The strength of the upper limb is related to physical independence. Higher levels of force in the elbow flexors have been related to an increase in the quality of life of patients recovering from a stroke (Lieshout et al., 2020). Our study showed an increase in 1RM for the elbow flexors. The initial increase, may reflect the low levels of elbow flexor force in these patients after suffering from COVID-19. It has been reported that some patients who have been pronated during their stay in the intensive care unit, may present alterations in the brachial plexus as a result of sustained pectoral pressure in this position, presenting as weakness in the elbow flexor muscles (Le et al., 2020).
Standing up and sitting down from a chair is one of the daily activities that represents physical independence (Bohannon et al., 2010). A ≥ 2 repetitions number increases have been reported as a minimal clinically important difference in pulmonary patients (Zanini et al., 2019). In our study 3 and 7 more (median) repetitions were performed at 12 and 24 sessions respectively. An increase in performance in standing and sitting tests has been related to an increase in gait speed in older adult women (Yanagawa et al., 2016). In addition, a higher 30-s CST performance has been associated with higher hand strength and higher endurance capacity measured through the 6-minute walk test in adults ≥ 50 years (Yee et al., 2021).
Alterations in cardiovascular and respiratory parameters at rest have been reported in survivors of COVID-19. In our study, we observed a reduction in resting pulse rate at 12 sessions, without a decrease after 24 sessions, indicating a possible stabilization of the variable following 12 sessions. Systolic and diastolic blood pressure and the double product were significantly reduced at 24 sessions, which can be associated with a reduction in resting cardiac stress (Schutte et al., 2013). On the other hand, the recording of pulse oximetry is important for patients with the disease due to the existence of cases in which a drop in oxygen saturation is not accompanied by the condition of dyspnea, which has been called “silent hypoxemia” (Zubieta-Calleja & Zubieta-DeUrioste, 2020). In our study we found no changes in pulse oximetry during the resting condition. In contrast, the post-session pulse oximetry value experienced a significant increase from the initial evaluation to session number 24 indicating that there was a decrease in the number of patients who experienced a decrease in saturation during the session. This is relevant, since it has been described in patients with COVID-19 that post-exercise desaturation is related to the severity of the disease (Goodacre et al., 2020). On the other hand, post-effort desaturation has been proposed as a variable of interest related to the severity of the presentation of lung disease (Briand et al., 2018).
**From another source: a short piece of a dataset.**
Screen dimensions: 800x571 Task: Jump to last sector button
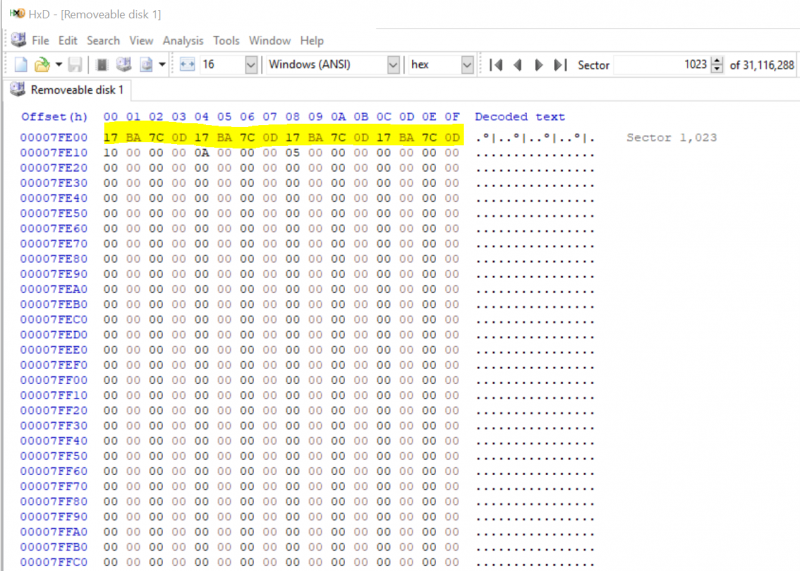coord(560,65)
Concerning the limitations of our study, information was not available on physical tests and body composition prior to the disease, so it was not possible to consider a pre-disease baseline state. We did not follow up on the dietary habits of the survivors that could explain increases in anthropometric variables.
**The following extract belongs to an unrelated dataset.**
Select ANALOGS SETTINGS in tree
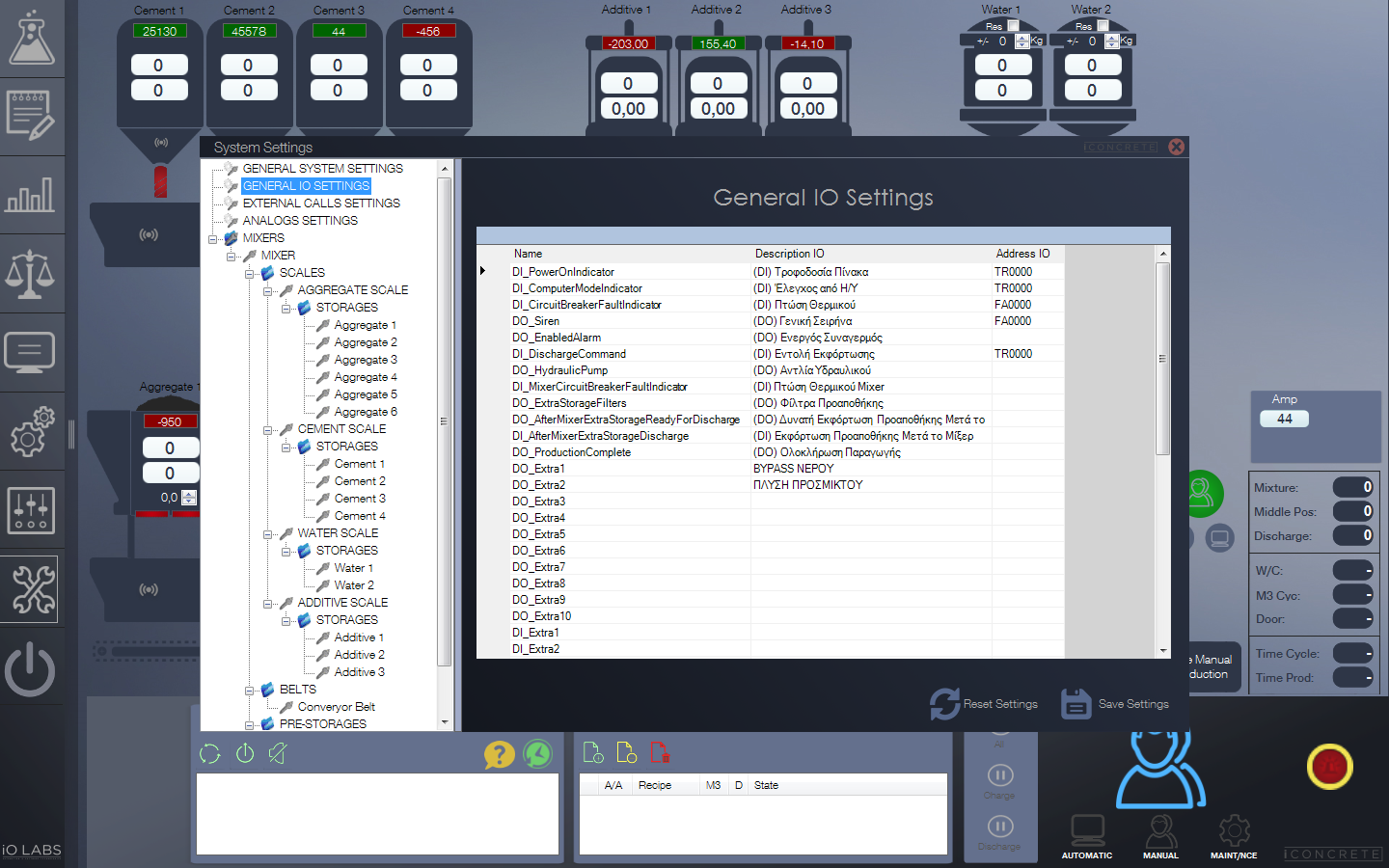 click(300, 221)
In conclusion, a telerehabilitation programs for people who fell ill with COVID-19 allows the recovery of physical independence and increases in both SMI and physical fitness. Extending the use of telerehabilitation for this type of patient is recommended due its feasibility, safety, and low cost. The impact of telerehabilitation on the longer-term maintenance of the functionality, physical fitness, skeletal muscle mass index, and physical activity level of people after falling ill with COVID-19 remains to be assessed.